PROBLEM DESCRIPTION: Your answer should hold only the line containing "What Disadvantages Are There? (747, 271)" and each line that follows it in the listing, copied exactly.

___ EXTRACTED DATA ___

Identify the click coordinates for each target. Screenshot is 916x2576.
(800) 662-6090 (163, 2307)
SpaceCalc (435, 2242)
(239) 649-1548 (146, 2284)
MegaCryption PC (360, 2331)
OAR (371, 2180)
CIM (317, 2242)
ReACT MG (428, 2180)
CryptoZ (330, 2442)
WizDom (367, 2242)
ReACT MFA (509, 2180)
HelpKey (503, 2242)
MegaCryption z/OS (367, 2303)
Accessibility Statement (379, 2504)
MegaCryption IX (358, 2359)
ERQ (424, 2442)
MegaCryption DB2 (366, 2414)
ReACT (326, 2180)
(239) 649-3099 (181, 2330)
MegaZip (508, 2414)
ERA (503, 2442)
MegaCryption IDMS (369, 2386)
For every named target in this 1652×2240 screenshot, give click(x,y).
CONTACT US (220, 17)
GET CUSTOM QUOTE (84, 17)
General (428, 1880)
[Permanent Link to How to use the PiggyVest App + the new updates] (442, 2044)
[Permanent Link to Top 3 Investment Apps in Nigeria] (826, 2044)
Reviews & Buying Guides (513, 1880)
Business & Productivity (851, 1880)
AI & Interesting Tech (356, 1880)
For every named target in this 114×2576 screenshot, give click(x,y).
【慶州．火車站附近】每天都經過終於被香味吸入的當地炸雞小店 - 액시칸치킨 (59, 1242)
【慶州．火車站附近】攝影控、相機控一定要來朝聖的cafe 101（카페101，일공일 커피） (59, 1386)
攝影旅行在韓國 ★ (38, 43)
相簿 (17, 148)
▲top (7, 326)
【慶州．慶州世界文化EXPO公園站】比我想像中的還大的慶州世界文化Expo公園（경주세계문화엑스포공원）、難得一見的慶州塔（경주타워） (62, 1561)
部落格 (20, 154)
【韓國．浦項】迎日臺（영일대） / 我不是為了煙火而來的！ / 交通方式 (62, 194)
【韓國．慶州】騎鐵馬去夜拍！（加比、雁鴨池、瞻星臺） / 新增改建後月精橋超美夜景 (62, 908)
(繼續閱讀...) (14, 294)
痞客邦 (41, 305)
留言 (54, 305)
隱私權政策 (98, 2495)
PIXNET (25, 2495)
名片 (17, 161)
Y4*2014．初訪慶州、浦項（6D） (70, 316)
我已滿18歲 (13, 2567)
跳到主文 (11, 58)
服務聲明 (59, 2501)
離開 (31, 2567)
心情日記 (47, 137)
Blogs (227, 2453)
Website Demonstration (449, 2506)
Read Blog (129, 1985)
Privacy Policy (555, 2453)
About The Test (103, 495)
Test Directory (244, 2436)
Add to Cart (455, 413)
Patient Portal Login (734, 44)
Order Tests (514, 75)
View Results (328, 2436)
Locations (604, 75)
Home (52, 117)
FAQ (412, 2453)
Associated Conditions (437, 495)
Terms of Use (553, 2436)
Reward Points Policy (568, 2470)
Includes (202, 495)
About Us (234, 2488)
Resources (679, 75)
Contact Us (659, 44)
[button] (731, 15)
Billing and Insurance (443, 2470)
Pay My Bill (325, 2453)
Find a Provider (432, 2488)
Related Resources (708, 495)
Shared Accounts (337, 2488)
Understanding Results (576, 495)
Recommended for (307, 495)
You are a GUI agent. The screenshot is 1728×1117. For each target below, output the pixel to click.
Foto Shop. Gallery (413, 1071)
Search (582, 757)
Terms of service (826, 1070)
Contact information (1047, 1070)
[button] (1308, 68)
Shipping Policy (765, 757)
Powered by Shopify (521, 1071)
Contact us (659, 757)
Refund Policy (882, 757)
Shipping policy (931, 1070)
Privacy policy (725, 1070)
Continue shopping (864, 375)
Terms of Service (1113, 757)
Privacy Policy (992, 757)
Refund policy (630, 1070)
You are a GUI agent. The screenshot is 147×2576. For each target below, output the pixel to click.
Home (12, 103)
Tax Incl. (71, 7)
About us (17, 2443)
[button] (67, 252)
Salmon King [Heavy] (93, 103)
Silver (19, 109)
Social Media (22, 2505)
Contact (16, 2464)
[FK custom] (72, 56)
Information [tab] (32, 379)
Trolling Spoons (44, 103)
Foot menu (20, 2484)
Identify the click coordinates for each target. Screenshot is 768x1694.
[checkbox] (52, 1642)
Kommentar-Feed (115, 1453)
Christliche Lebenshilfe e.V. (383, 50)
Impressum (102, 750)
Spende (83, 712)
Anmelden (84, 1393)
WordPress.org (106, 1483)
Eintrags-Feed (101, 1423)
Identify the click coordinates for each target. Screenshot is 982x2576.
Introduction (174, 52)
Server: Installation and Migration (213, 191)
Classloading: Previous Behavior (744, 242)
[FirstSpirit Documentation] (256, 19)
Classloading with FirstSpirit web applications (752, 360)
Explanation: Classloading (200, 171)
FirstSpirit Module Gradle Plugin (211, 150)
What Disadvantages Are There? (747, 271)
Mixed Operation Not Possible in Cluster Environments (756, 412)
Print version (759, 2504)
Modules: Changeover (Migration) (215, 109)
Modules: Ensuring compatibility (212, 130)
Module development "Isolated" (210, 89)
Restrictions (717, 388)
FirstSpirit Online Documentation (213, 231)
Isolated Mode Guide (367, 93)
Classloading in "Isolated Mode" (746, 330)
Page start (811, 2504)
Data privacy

___

PROBLEM SOLUTION:
What Disadvantages Are There? (747, 271)
Mixed Operation Not Possible in Cluster Environments (756, 412)
Print version (759, 2504)
Modules: Changeover (Migration) (215, 109)
Modules: Ensuring compatibility (212, 130)
Module development "Isolated" (210, 89)
Restrictions (717, 388)
FirstSpirit Online Documentation (213, 231)
Isolated Mode Guide (367, 93)
Classloading in "Isolated Mode" (746, 330)
Page start (811, 2504)
Data privacy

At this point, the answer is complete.